### THE PROBLEM:
Here the job is to copy the data exactly and to exclude every image from it.

### ENTRIES PROVIDED:
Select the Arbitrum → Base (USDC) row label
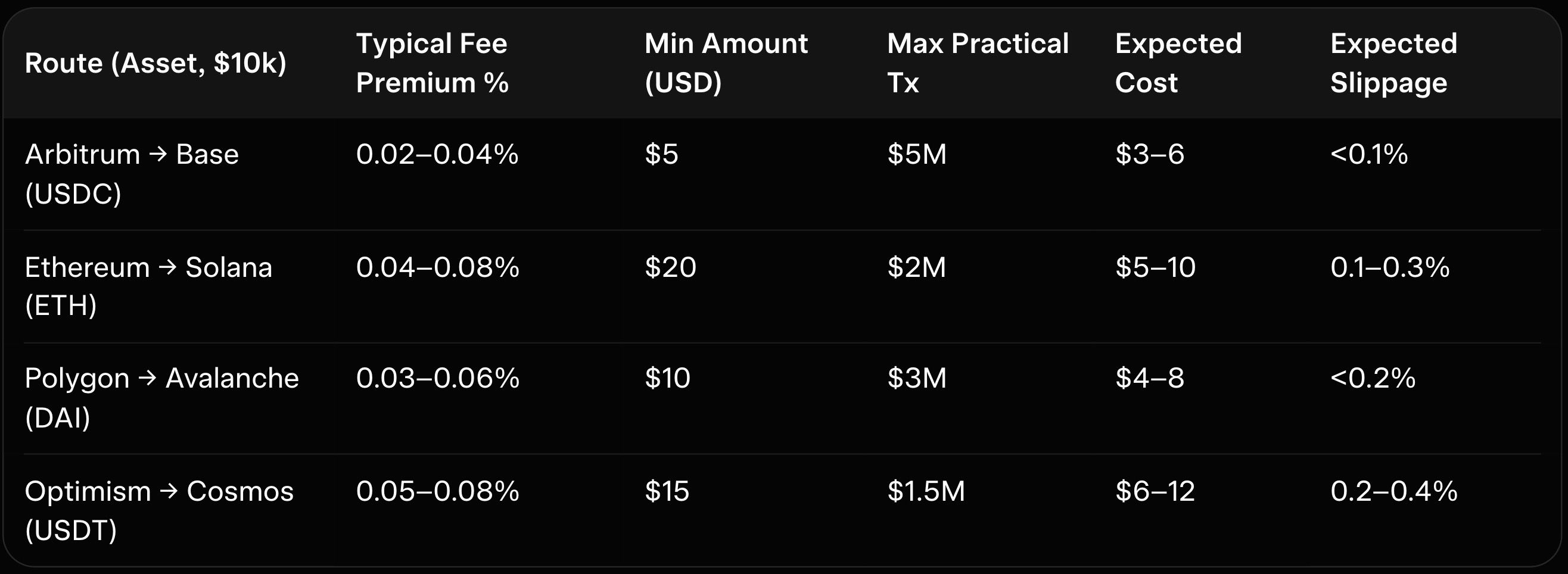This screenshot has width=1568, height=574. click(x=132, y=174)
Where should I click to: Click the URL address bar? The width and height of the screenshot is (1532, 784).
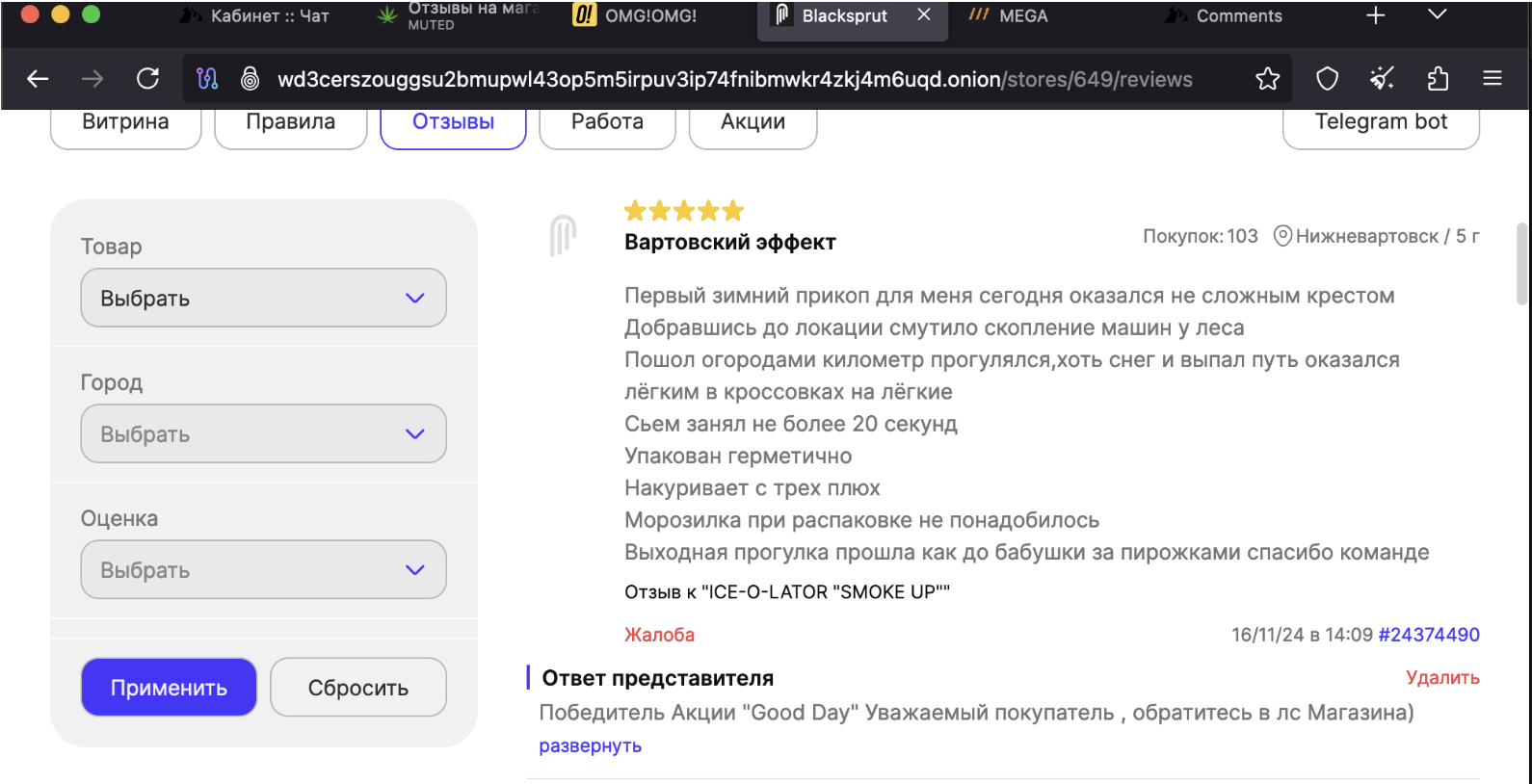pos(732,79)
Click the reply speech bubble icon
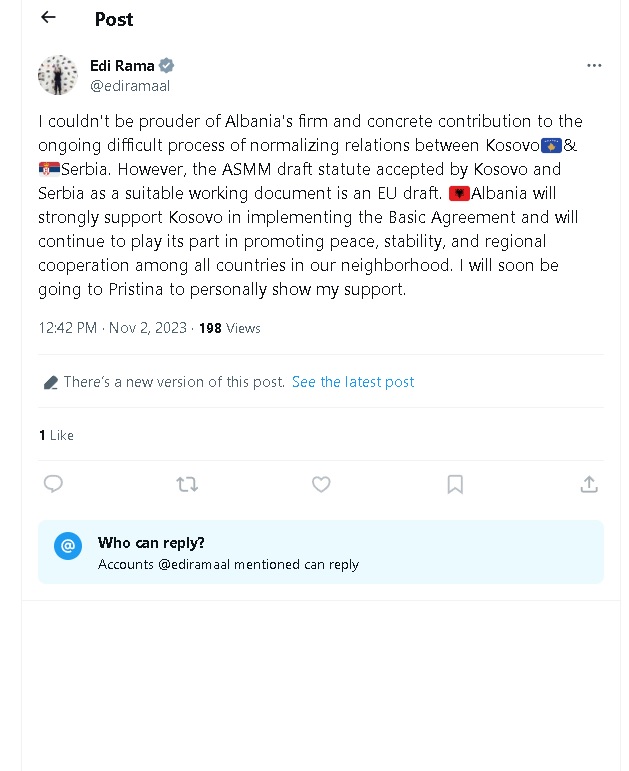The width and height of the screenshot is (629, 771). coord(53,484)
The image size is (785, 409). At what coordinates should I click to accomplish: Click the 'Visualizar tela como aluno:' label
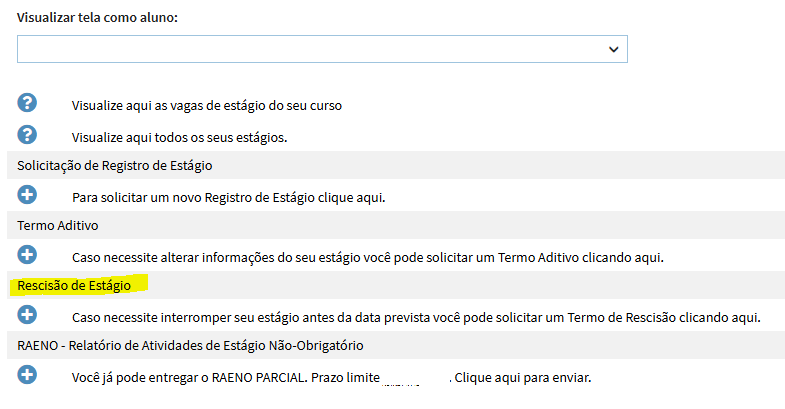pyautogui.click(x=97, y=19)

### TASK ANSWER:
Select the Arbitrum → Base (USDC) row label
This screenshot has width=1568, height=574. click(x=132, y=174)
Where should I click to: Click the URL address bar? The width and height of the screenshot is (1532, 784).
pos(732,79)
Click the reply speech bubble icon
The width and height of the screenshot is (629, 771). coord(53,484)
The image size is (785, 409). At what coordinates should I click to accomplish: Click the 'Visualizar tela como aluno:' label
pyautogui.click(x=97, y=19)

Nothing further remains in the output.